Вплоть до 1960-х годов как Баас, так и тунисский «Новый Дустур» по степени светскости не уступали режиму, который установил Ататюрк, заменивший Османскую империю Турецкой республикой, или порядкам, царившим при дворе иранского шаха Мохаммеда Реза Пехлеви. Сам Насер использовал тысячелетнюю мечеть-университет «аль-Азхар» в качестве инструмента для пропаганды тьермондизма (от фр. tiers monde («третий мир») – теория, согласно которой страны евроатлантического блока выступают в качестве коллективного эксплуататора-капиталиста, а страны «третьего мира» в качестве пролетариата. – Прим. пер.) и никогда не упускал случая пройтись по клерикалам. В то же время он охотно участвовал в пятничной молитве, чтобы не терять контакт с набожными египетскими народными массами. Но затем он начал безжалостно преследовать организацию «Братья-мусульмане», колыбель политического исламизма, зародившегося на берегах Нила в XX веке.

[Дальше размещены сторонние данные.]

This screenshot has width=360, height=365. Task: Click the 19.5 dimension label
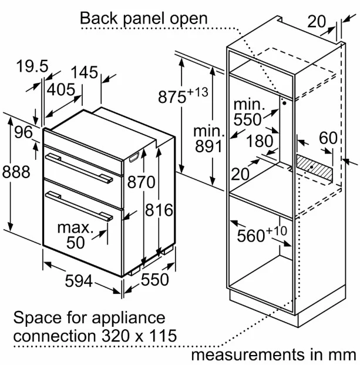point(32,66)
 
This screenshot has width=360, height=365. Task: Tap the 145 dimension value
point(85,72)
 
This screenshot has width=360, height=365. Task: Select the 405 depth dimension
point(61,89)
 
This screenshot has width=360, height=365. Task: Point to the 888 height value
point(16,172)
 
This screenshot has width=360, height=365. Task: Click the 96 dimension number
point(23,132)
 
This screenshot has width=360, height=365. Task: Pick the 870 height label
point(141,182)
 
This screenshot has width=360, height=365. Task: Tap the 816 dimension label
point(159,210)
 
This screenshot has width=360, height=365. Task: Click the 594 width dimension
point(79,281)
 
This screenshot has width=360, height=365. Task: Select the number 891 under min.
point(208,146)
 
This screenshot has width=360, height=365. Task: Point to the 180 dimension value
point(260,141)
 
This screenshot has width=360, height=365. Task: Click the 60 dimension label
point(328,138)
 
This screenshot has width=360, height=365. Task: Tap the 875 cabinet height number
point(172,97)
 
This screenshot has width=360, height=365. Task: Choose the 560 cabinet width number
point(251,236)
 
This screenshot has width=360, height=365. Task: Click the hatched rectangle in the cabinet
point(314,167)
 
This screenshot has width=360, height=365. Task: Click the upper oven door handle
point(79,167)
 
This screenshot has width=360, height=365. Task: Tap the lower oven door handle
point(79,206)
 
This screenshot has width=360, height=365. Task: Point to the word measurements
point(248,355)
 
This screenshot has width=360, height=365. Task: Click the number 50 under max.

Братство было основано в 1928 году учителем Хасаном аль-Банна в Исмаилии, центре международного анклава Суэцкого канала, символизировавшем европейское колониальное господство на территории Египта. «Братья-мусульмане» стремились взять на себя роль преемников упраздненного в 1924 году Ататюрком Османского халифата. Поначалу они приветствовали приход в 1952 году к власти Насера и движения «Свободных офицеров». Они видели в них своих светских помощников в деле создания государства, основанного на принципах шариата, свода законов, источником которых является мусульманское священное писание – Коран. Надежды «Братьев-мусульман» не оправдались, и конфликт между партнерами, ставшими противниками, вылился в роспуск организации в 1954 году и казнь через повешение многих ее лидеров. Те, кому повезло больше, сумели скрыться на Аравийском полуострове, и начали там проповедовать свои идеи. Других же отправили в лагеря строгого режима, где пытки были в порядке вещей. Среди арестованных членов организации был общественный активист и литератор Сеййид Кутб, ставший впоследствии ведущим идеологом современного джихадизма.

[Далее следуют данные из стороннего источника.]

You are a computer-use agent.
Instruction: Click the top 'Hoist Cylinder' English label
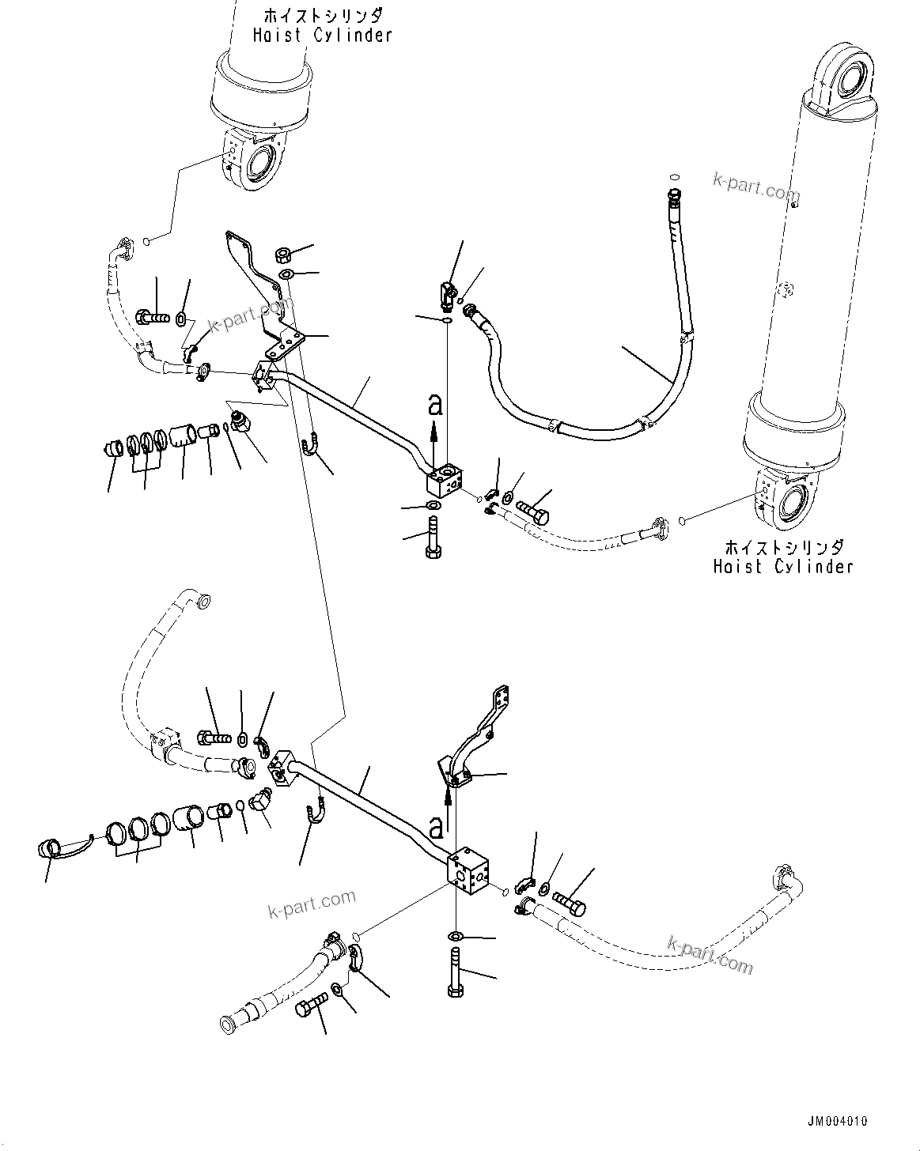coord(322,36)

Но эта восточная секуляризация была лишь подделкой под светскую демократию европейского образца. Тому есть несколько причин. Прежде всего, не было настоящего разделения политической и религиозной сфер, а скорее подчинение религиозных институтов, естественно, ослабленных, административному аппарату. Смысл такой политики заключался в установлении контроля над обществом или демонстрации совместимости ислама с официальной националистической и даже социалистической доктриной. Второе по порядку, но не по значению: власть была захвачена силой теми элитами, которые контролировали обретения независимости, какие бы формы он ни принимал. Народам, скинувшим колониальное ярмо, обещали демократию, призванную удовлетворить стремление к свободе народных масс. На деле те лишь сменили хозяев, оказавшись в подчинении у военных, династических или партийных группировок, деспотизм которых, хоть и местного происхождения, оказался не менее, а то и более тяжелым, чем диктат европейцев.

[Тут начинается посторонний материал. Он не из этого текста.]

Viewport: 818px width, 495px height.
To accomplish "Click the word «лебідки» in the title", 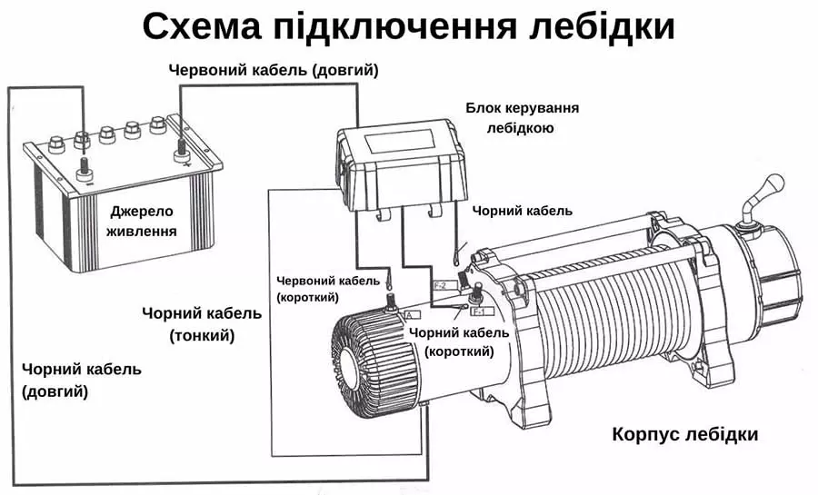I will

Все это сопровождалось слабыми изменениями социально-экономических показателей, а заявления о справедливости и о правах человека представляли собой лишь лицемерный дискурс деспотизма. В арабском мире, особенно в странах Леванта, соседствовавших с Израилем, эти двойные стандарты оправдывались насущной необходимостью борьбы с врагом. Антисионизм представлял собой, по сути, третий этап националистического движения, проявившегося впервые в XIX веке, в ходе борьбы против османского господства, затем, в начале XX века, против европейского контроля. На этом этапе появление еврейского государства в самом сердце Леванта и на территории Палестины рассматривалось как последний пережиток ненавистного колониализма. В арабской политической риторике его уничтожение представлялось как неизменная цель номер один.
После первой арабо-израильской войны, именуемой в арабском мире «накба» («катастрофа»), Бен-Гурион 15 мая 1948 года объявил о создании Государства Израиль. Суэцкий кризис 1956 года, когда экспедиционные силы трехсторонней англо-франко-израильской коалиции вынуждены были под давлением США и СССР уйти из национализированного Насером канала, только укрепил этот национализм. Тем не менее Каир ориентировался на СССР и строил арабский социализм по советской модели. В свою очередь, итоги Шестидневной войны июня 1967 года стали безусловным «отступлением» («накса») арабского национализма. Она началась с молниеносной операции ВВС Израиля в ответ на блокаду президентом Египта Тиранского пролива у входа в Акабский залив, перекрывшую снабжение израильского порта Эйлат. Израильская армия захватила Синайский полуостров, сектор Газа, Западный берег реки Иордан, включая Восточный Иерусалим, а также Голанские высоты. Помимо огромных территориальных потерь этот блицкриг привел к полному моральному поражению арабских лидеров, пришедших к власти в результате борьбы за независимость. Вся их риторика вдруг сдулась как воздушный шарик на фоне реалий войны.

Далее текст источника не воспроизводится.